# AUTOGRAD: Automatic Differentiation

The PyTorch's `autograd` package provides automatic differentiation for all operations on Tensors. It is a define-by-run framework, which means that your backprop is defined by how your code is run, and that every single iteration can be different.

## Tensors

`torch.Tensor` is the central class of the package. If you set its attribute `.requires_grad` as `True`, it starts to track all operations on it. When you finish your computation you can call `.backward()` and have all the gradients computed automatically. The gradient for this tensor will be accumulated into `.grad` attribute.

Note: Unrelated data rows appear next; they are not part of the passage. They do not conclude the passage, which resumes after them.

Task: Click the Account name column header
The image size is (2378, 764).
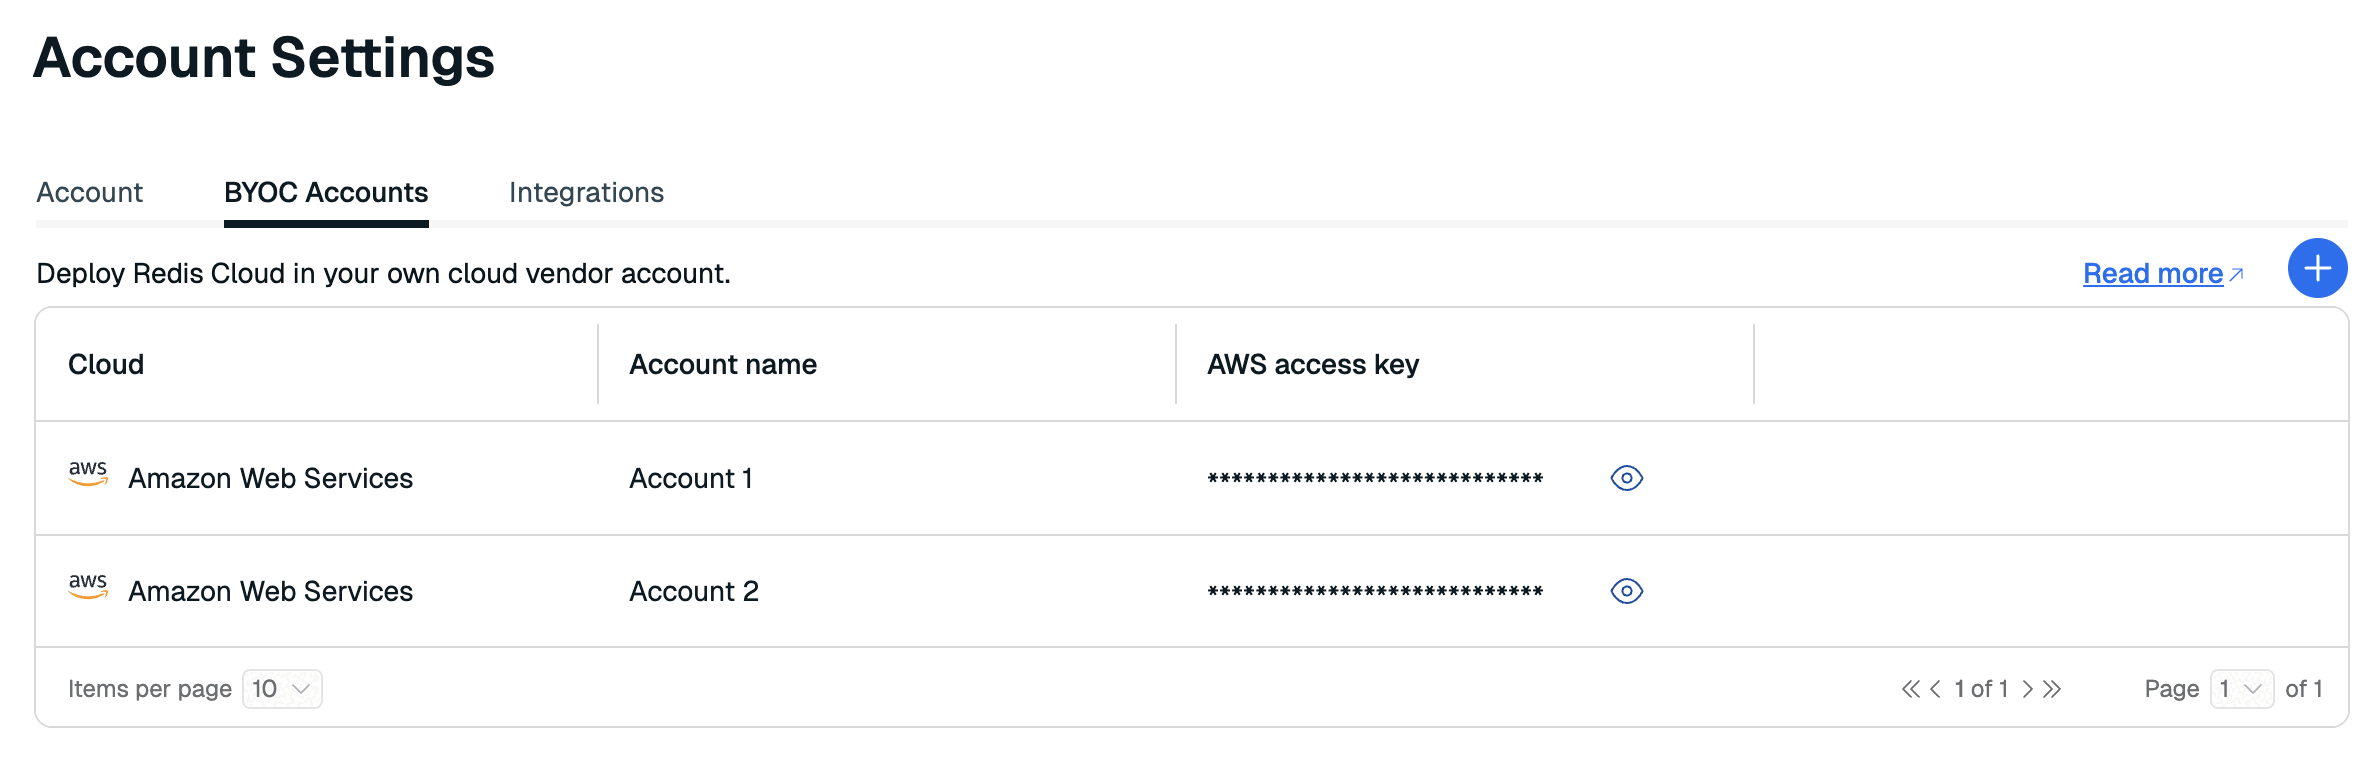Action: 723,364
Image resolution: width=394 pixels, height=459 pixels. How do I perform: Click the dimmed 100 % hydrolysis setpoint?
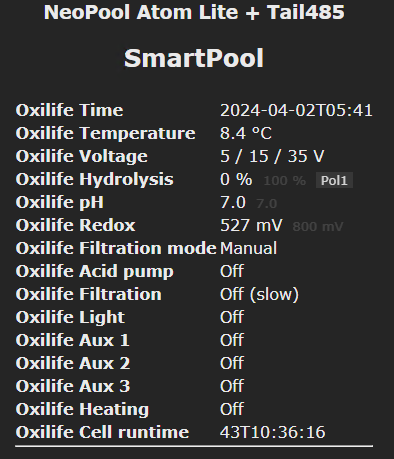coord(285,181)
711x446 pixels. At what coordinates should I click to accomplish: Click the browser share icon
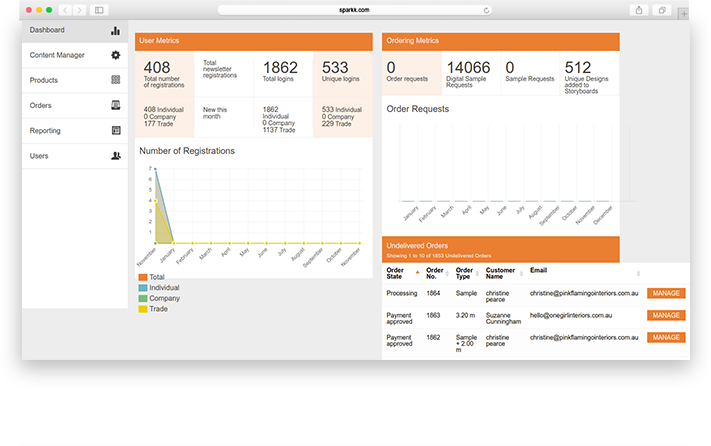pyautogui.click(x=638, y=10)
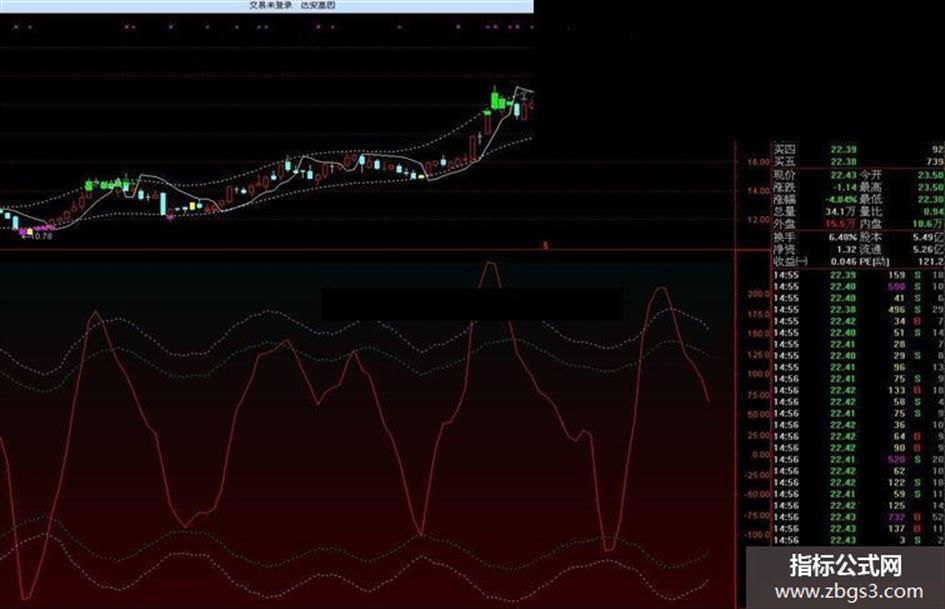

To stop a tensor from tracking history, you can call `.detach()` to detach it from the computation history, and to prevent future computation from being tracked.

To prevent tracking history (and using memory), you can also wrap the code block in `with torch.no_grad():`. This can be particularly helpful when evaluating a model because the model may have trainable parameters with `requires_grad=True`, but for which we don’t need the gradients.

There’s one more class which is very important for autograd implementation - a `Function`.

`Tensor` and `Function` are interconnected and build up an acyclic graph, that encodes a complete history of computation. Each tensor has a `.grad_fn` attribute that references a `Function` that has created the `Tensor` (except for Tensors created by the user - their `grad_fn is None`).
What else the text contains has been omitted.